Lately (the past few months), I have been hit with abnormally touchy anger. In all kinds of things. It bugs me because I really am not an angry person, though I may seem like it at times here
I can be watching TV, or playing a game, or reading message boards, even reading a book! Suddenly, something hits me "wrong", and I just go off. I may turn off the TV. I may put (not throw) the book down. I may exit a game. I may post a nasty response on a mesasage board.
I really like this community, though. I feel safe here and pretty much know how posters feel about general things. I don't think there is any one poster here I feel I need to avoid reading. I disagree with many here, but we seem to keep things quite civil and sometimes even fun.
What has brought this to my attention is my time spent around a specific community as of late. This community strives to be "friendly and welcoming", but it is fake. It is almost like a sugar overload there. Nobody can do any wrong and support for any tribulations oozes with every comment.

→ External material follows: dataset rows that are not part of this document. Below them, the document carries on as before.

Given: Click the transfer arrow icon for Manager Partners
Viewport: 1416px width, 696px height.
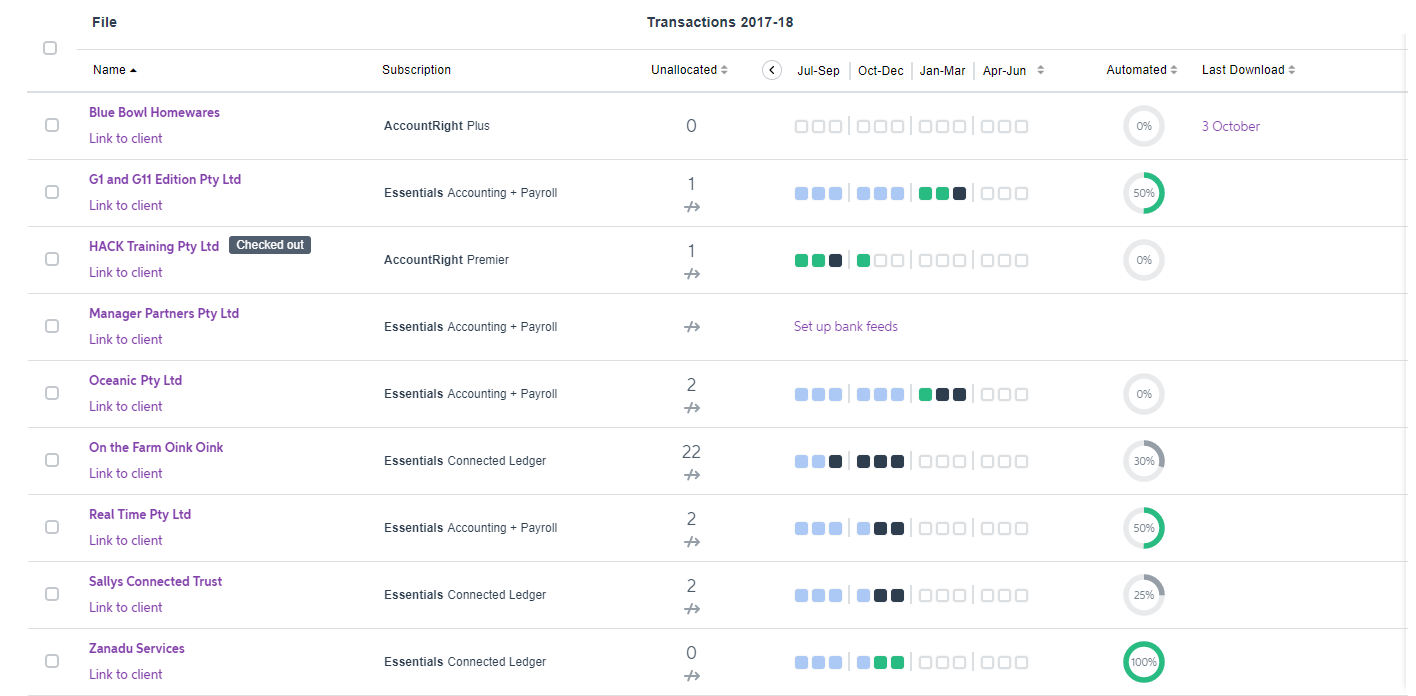Looking at the screenshot, I should point(692,327).
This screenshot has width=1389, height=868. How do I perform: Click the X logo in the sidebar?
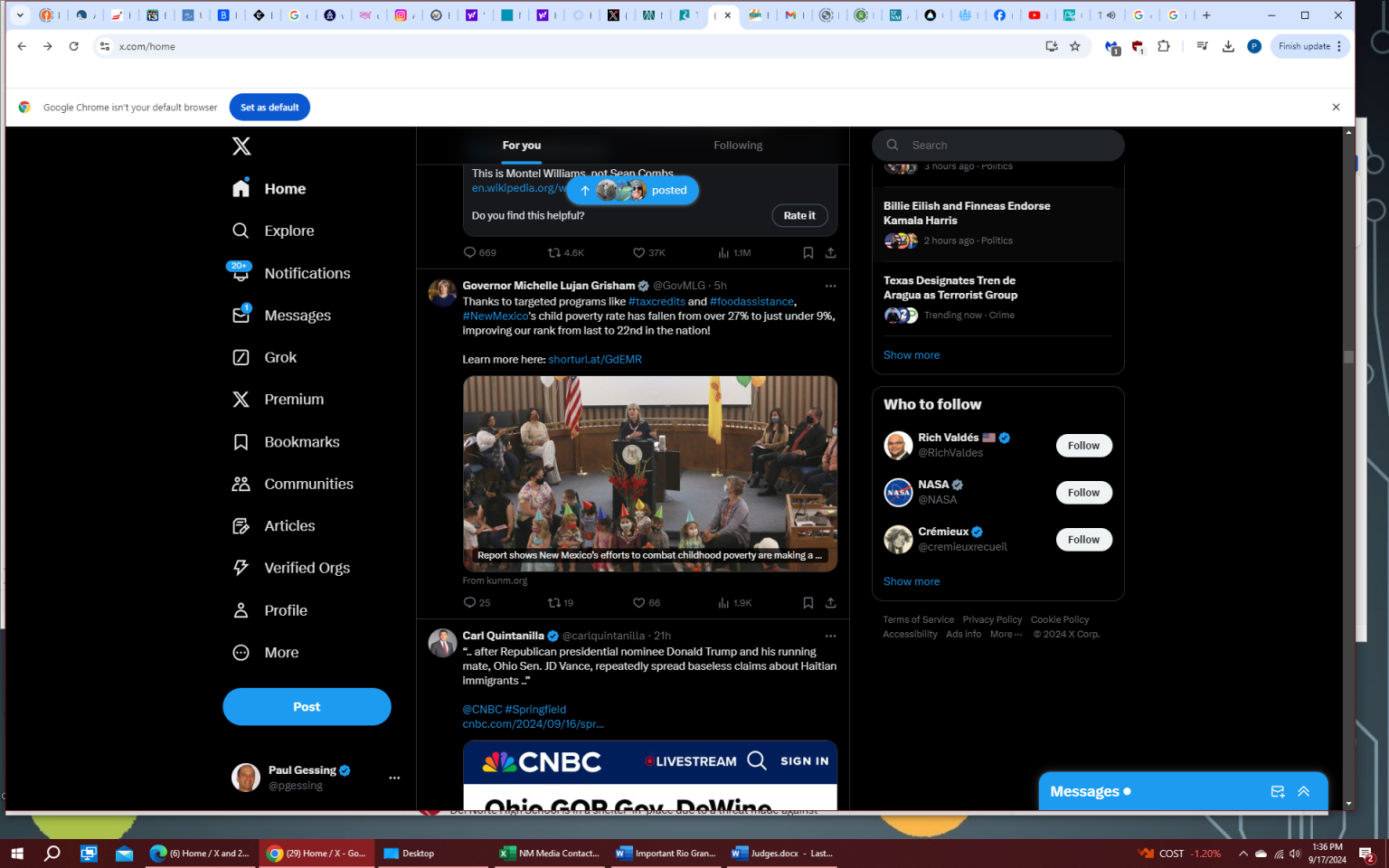click(x=241, y=146)
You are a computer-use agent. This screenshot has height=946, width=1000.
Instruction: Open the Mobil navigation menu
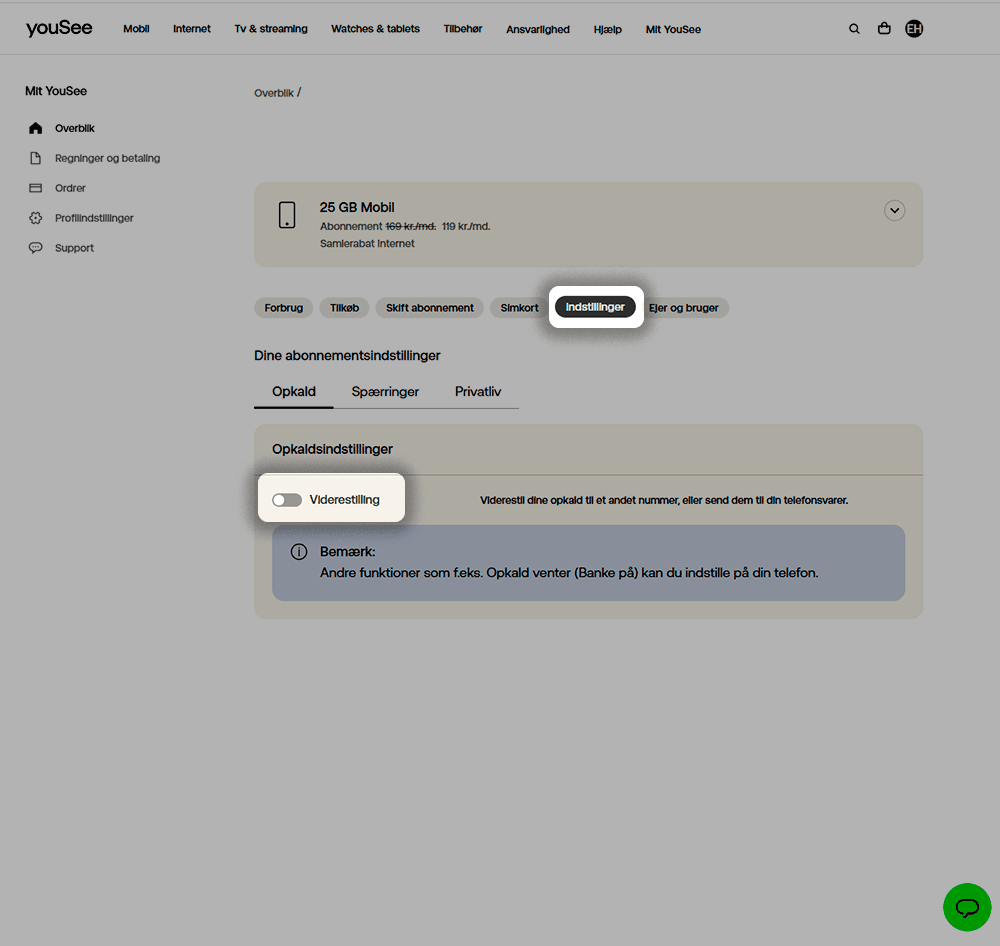coord(136,29)
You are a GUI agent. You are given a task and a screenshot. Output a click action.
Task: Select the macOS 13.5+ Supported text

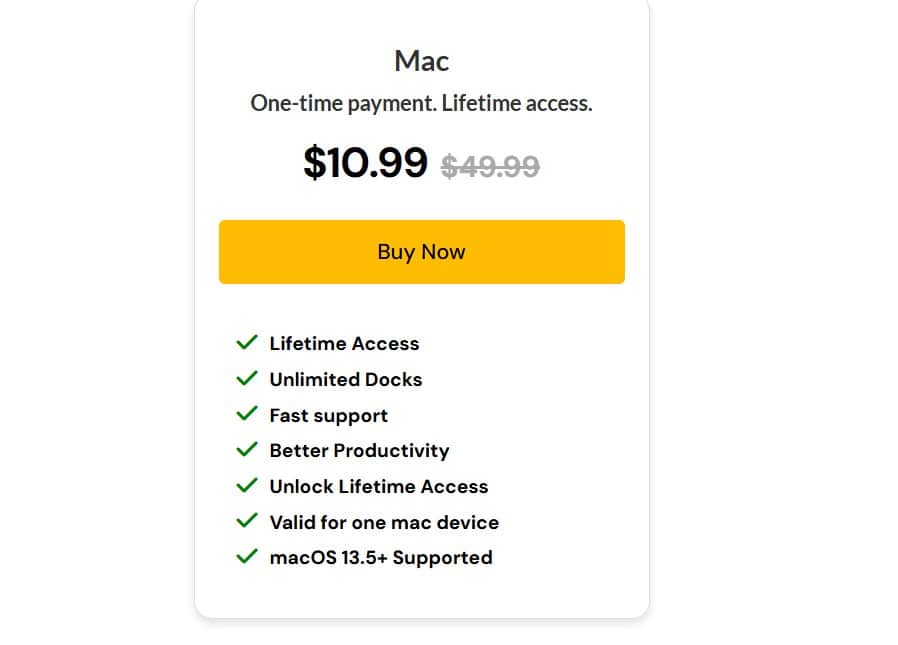[x=381, y=557]
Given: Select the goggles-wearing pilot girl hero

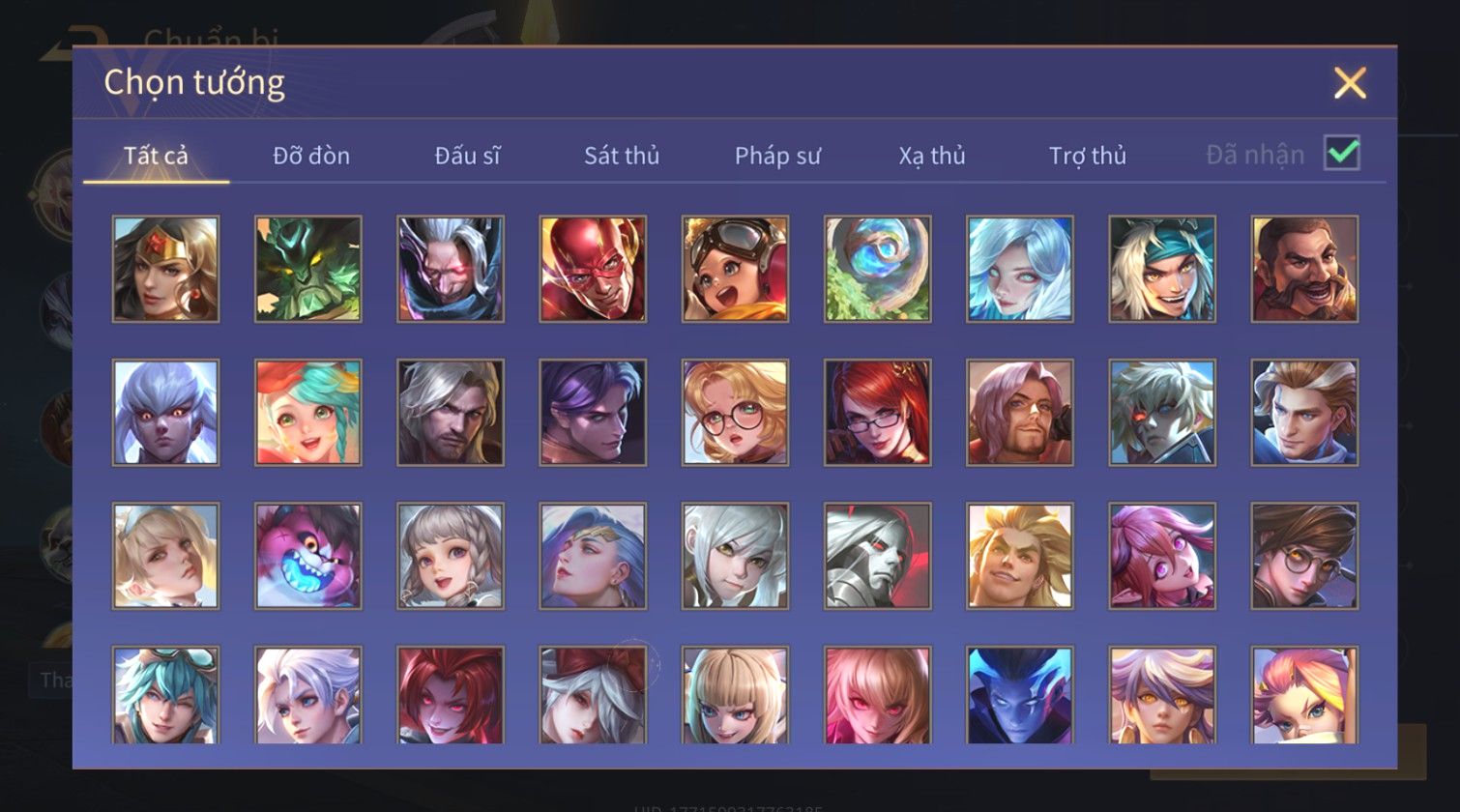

While I do not dislike this kind of thing, like everything else, moderation is the key. They are a community of "social activists from their keyboards" and are quick to "judge" differing thought processes. Yet overall, they are overly sweet and supportive, of each other.
I am not of their hive mind and many times find myself almost sick with anger. And it bugs me. I have no reason to feel this way. Hell, they are trying to be a "nice community!" But it is so fake and forced...
Anyway, if you've read this far, you must be truly bored!
Do others feel an "unwelcome anger" rising up unexpectedly without "good" reason? Could be in anything like work, entertainment, what have you. Or am I missing some chemicals or synapsi(?) connections?